Sustained gallbladder stasis promotes cholesterol gallstone formation in the ground squirrel

Although gallbladder stasis exists in most patients with cholesterol gallstones, it is unknown whether stasis is a causative factor of gallstone disease or merely a consequence of it. We studied the impact of sustained gallbladder stasis induced by a cholecystokinin (CCK)‐A receptor antagonist (MK‐329) on gallstone formation in ground squirrels fed either a trace or a high‐cholesterol diet. MK‐329 markedly inhibited gallbladder contraction in vitro in response to CCK (at EC 100 , control: 3.6 ± 0.5 vs. MK‐329: 1.1 ± 0.3 g; P < .05) and increased gallbladder fasting volume in vivo (control: 462 ± 66 vs. MK‐329: 1,004 ± 121 µL P < .05).

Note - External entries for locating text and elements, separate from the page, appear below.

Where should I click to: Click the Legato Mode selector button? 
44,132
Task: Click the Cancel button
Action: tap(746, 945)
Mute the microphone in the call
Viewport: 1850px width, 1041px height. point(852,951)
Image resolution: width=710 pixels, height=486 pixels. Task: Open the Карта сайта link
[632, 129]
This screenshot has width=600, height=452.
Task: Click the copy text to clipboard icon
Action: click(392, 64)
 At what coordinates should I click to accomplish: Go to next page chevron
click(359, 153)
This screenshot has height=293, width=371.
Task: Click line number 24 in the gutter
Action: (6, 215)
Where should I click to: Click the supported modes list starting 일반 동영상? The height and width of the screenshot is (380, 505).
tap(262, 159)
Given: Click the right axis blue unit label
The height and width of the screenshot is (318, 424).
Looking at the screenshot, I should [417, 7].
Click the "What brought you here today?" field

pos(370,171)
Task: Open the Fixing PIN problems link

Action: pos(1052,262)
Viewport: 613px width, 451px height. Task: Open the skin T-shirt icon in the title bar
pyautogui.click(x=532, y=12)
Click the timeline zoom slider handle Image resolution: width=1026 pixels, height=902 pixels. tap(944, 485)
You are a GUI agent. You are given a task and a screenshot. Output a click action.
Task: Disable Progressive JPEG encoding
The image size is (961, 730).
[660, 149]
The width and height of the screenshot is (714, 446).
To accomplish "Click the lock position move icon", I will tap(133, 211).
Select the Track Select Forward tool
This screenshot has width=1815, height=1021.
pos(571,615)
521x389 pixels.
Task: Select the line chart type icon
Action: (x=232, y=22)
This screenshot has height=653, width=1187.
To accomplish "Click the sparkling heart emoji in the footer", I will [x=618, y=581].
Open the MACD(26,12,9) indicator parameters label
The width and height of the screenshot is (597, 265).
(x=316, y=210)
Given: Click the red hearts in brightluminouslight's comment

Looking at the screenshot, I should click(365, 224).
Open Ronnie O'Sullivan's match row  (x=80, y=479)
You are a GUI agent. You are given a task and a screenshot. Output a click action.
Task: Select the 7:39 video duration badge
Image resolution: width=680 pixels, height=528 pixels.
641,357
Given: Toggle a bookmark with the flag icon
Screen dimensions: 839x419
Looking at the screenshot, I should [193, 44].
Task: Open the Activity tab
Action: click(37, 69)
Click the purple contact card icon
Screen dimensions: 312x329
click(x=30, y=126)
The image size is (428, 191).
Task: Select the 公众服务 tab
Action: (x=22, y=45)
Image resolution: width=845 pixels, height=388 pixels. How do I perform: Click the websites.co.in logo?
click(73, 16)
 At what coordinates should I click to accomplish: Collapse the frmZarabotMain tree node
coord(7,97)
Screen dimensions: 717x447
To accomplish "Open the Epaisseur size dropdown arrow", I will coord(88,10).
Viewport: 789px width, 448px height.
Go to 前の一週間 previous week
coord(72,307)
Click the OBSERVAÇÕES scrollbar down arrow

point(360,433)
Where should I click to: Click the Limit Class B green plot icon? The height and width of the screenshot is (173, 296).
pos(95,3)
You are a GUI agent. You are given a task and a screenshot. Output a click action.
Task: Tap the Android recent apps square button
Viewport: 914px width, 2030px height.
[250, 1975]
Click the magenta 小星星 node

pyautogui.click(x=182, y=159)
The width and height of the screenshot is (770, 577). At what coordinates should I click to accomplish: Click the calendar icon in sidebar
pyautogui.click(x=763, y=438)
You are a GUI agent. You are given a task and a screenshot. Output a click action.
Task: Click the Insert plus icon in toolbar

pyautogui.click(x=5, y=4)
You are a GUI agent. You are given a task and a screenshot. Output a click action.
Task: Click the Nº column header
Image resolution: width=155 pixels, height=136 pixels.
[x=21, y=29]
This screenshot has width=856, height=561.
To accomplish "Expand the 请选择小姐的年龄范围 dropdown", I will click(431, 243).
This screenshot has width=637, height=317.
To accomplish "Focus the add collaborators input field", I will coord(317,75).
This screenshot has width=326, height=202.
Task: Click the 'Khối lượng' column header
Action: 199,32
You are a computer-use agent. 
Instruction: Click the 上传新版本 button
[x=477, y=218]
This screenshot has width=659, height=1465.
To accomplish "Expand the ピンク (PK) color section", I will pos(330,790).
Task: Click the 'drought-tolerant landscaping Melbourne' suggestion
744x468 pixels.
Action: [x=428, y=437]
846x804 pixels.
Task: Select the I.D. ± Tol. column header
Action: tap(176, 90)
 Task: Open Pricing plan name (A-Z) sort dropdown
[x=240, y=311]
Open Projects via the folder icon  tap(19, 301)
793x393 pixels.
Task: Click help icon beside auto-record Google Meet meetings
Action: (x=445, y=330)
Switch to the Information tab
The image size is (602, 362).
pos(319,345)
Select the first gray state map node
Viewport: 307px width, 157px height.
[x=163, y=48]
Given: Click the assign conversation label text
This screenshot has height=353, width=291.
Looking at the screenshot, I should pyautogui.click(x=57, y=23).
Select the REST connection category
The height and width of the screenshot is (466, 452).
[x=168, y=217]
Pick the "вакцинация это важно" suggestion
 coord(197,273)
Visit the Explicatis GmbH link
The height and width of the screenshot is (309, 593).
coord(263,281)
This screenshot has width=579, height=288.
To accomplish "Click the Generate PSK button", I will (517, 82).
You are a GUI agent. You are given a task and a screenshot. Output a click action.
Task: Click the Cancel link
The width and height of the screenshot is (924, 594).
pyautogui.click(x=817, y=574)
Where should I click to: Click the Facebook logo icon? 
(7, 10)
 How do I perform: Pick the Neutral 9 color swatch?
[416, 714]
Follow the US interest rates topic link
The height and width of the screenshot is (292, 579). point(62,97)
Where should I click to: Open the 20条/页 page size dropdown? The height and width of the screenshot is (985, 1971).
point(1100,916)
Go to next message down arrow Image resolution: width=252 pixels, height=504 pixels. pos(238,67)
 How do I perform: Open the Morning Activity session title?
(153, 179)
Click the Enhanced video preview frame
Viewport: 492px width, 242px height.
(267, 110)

Whereas the high‐cholesterol diet alone (1%‐cholesterol diet + placebo) increased the cholesterol saturation index (CSI) in control animals (trace‐cholesterol diet + placebo), MK‐329 significantly ( P < .05) decreased the CSI in both hepatic and gallbladder bile in animals on the trace‐(trace‐cholesterol diet + MK‐329) as well as on the high‐cholesterol diets (1%‐cholesterol diet + MK‐329). The mucin content of the mucus layer on the epithelial surface of the gallbladder wall more than doubled ( P < .05) with the high‐cholesterol diet; adding MK‐329 to the latter group produced a further 82% increase ( P < .05). The cholesterol diet + MK‐329 group had the highest (100%) incidence of cholesterol crystals that were evident in fresh gallbladder bile, coincident with a shortened nucleation time (2.5 ± 0.6 days; P < .05 vs. the cholesterol diet + placebo group, 5.8 ± 1.0 days or the other 2 groups, >21 days). Bile from animals on the trace‐cholesterol diet, whether or not receiving MK‐329, lacked crystals in bile and exhibited a normal nucleation time (>21 days). Thus, stasis per se may lower the CSI, but its detrimental effect on the gallbladder predominates locally, and so accelerates cholesterol crystal formation in this model.